**ACTIVITY:**
First find the line containing "Click the Back arrow in" in the data, then set it down exactly along with every line after it, through the last.

Top of DATA EXTRACT

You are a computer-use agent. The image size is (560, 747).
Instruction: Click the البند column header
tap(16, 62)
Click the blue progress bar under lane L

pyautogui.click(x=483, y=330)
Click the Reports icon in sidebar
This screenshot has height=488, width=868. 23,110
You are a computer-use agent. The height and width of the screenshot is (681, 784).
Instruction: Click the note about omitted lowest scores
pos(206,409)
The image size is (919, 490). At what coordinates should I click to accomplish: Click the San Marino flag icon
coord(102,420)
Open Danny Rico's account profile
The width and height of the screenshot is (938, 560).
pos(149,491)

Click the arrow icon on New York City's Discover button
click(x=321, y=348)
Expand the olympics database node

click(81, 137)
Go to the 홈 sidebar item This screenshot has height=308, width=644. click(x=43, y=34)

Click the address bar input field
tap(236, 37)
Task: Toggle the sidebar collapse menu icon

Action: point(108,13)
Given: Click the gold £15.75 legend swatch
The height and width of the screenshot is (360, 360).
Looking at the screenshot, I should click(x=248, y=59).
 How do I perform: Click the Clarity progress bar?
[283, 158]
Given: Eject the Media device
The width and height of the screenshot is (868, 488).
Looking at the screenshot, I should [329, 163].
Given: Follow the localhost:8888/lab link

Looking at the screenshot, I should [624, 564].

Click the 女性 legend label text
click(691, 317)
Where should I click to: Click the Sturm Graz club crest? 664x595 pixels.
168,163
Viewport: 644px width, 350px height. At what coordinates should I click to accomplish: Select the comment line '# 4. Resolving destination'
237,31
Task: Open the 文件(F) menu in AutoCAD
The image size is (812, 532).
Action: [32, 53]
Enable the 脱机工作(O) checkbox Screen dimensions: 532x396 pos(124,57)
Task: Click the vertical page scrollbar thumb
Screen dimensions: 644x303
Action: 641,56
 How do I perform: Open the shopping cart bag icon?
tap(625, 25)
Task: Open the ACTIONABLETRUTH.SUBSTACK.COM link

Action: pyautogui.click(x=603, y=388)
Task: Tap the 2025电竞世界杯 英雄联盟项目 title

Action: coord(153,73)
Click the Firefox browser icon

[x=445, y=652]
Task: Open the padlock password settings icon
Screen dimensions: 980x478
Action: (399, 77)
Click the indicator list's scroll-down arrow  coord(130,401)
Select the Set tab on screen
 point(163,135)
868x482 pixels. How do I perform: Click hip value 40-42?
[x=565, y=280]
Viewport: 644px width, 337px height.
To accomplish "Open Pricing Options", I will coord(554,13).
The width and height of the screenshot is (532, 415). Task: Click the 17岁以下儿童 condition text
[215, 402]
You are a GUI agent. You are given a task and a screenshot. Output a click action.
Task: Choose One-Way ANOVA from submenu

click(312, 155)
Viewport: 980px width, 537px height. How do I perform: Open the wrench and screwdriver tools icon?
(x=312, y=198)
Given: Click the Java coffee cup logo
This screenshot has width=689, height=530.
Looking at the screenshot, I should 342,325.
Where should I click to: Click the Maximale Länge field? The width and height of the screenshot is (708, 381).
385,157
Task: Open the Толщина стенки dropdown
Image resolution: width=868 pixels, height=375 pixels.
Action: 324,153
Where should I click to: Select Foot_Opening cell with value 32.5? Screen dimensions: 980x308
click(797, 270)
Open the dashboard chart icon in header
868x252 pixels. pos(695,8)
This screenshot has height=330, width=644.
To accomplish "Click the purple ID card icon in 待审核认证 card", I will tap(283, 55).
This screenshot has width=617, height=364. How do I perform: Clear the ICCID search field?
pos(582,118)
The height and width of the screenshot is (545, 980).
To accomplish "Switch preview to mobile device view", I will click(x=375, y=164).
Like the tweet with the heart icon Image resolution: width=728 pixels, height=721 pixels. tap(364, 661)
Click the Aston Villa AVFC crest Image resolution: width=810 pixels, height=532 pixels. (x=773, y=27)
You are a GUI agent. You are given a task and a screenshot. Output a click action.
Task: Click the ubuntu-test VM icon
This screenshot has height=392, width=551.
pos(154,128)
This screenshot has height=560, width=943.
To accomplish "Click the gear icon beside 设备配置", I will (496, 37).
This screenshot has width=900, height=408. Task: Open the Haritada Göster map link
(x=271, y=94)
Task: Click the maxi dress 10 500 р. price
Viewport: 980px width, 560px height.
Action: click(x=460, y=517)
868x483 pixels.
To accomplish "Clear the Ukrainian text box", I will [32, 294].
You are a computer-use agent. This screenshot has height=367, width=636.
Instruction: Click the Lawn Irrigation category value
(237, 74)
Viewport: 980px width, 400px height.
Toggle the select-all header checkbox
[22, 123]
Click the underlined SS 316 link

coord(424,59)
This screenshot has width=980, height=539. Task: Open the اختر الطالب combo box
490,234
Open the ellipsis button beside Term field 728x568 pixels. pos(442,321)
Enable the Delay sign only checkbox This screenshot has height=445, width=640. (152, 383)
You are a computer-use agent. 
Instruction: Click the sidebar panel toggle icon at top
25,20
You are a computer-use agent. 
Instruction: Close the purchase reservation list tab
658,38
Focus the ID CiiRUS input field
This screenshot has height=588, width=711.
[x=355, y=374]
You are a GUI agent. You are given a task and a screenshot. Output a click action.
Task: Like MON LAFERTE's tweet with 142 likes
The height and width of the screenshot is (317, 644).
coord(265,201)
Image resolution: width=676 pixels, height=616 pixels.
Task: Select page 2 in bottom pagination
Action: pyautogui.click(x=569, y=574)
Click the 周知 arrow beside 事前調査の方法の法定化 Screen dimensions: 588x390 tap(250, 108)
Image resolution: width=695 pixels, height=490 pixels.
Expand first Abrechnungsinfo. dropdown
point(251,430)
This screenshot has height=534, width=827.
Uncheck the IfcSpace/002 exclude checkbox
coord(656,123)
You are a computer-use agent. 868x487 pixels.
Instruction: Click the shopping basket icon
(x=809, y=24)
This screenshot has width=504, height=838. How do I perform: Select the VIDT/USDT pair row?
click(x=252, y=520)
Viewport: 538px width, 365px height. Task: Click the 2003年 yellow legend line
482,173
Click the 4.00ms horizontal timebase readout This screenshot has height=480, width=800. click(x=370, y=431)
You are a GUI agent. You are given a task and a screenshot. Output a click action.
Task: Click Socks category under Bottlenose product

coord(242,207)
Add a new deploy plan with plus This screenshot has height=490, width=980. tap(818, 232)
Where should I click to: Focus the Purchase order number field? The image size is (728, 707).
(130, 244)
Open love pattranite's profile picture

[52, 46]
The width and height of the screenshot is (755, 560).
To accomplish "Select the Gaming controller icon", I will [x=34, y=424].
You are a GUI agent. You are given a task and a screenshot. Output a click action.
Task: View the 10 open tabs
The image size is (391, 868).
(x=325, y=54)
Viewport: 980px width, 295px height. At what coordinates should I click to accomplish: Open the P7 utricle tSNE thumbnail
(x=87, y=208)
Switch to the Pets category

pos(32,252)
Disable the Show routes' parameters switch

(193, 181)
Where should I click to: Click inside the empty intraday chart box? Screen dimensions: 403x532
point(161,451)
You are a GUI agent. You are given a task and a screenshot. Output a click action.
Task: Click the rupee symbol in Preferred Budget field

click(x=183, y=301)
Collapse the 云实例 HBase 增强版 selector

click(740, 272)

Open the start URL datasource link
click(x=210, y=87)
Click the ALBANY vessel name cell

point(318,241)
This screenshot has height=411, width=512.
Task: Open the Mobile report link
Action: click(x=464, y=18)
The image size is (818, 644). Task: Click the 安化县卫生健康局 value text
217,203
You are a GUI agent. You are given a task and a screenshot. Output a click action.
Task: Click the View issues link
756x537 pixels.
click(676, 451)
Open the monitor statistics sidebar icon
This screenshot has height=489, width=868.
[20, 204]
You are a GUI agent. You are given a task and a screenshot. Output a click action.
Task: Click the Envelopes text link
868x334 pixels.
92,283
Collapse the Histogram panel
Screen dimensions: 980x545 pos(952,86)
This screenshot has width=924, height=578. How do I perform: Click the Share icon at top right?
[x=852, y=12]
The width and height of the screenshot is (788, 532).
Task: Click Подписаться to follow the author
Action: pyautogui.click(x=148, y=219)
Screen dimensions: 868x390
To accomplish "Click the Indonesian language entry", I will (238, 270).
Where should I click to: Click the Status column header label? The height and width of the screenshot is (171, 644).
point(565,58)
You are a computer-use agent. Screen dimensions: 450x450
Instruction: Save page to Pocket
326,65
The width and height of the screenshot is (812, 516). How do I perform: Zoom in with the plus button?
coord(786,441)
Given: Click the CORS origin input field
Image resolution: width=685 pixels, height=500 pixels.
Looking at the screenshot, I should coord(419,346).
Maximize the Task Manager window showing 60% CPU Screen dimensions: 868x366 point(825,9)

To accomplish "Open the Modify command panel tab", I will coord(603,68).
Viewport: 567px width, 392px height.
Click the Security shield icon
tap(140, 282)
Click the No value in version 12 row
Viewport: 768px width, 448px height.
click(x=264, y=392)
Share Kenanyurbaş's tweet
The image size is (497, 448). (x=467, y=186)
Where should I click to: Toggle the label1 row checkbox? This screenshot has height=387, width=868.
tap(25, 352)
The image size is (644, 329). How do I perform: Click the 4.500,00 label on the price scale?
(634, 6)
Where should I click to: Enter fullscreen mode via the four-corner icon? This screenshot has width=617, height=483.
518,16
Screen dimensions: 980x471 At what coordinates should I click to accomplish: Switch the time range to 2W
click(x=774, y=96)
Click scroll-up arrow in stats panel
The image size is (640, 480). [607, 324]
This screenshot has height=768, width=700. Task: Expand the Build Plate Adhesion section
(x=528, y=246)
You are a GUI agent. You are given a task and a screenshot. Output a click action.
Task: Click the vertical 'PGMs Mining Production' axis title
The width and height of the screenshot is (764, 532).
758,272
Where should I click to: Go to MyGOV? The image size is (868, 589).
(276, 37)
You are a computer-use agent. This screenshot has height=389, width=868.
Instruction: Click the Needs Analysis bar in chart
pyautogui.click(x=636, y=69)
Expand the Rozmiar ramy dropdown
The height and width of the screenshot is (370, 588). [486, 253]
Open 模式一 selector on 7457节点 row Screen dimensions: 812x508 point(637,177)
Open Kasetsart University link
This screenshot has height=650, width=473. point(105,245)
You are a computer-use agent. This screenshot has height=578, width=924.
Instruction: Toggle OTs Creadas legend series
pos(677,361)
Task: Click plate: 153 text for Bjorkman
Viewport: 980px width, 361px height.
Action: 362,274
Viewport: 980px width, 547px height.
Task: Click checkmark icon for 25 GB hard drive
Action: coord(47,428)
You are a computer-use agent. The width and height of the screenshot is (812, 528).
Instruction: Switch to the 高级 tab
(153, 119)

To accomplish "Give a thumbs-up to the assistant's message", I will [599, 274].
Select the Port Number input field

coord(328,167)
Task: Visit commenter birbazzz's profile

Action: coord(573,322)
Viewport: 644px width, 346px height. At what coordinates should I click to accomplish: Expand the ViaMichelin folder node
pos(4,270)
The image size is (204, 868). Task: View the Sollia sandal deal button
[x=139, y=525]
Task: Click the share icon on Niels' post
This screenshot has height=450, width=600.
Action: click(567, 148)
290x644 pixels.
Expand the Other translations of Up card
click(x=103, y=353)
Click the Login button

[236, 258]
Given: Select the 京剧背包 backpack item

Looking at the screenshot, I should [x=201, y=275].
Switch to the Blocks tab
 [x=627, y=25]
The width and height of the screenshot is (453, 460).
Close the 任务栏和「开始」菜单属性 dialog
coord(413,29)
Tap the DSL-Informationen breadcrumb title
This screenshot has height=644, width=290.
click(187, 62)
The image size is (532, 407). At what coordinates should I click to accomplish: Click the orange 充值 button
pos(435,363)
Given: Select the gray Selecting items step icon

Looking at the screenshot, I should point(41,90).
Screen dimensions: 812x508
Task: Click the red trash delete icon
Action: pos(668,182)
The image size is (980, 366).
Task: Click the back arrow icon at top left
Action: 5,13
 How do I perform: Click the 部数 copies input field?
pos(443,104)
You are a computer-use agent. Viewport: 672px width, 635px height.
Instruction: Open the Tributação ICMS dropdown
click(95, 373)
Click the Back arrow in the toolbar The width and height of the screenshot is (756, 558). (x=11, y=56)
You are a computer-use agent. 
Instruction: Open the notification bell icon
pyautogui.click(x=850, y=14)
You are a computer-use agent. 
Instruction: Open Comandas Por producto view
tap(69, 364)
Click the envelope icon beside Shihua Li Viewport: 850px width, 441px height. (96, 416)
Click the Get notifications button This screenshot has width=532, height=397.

Bottom of DATA EXTRACT

**EXERCISE SOLUTION:**
Click the Back arrow in the toolbar The width and height of the screenshot is (756, 558). (x=11, y=56)
You are a computer-use agent. 
Instruction: Open the notification bell icon
pyautogui.click(x=850, y=14)
You are a computer-use agent. 
Instruction: Open Comandas Por producto view
tap(69, 364)
Click the envelope icon beside Shihua Li Viewport: 850px width, 441px height. (96, 416)
Click the Get notifications button This screenshot has width=532, height=397.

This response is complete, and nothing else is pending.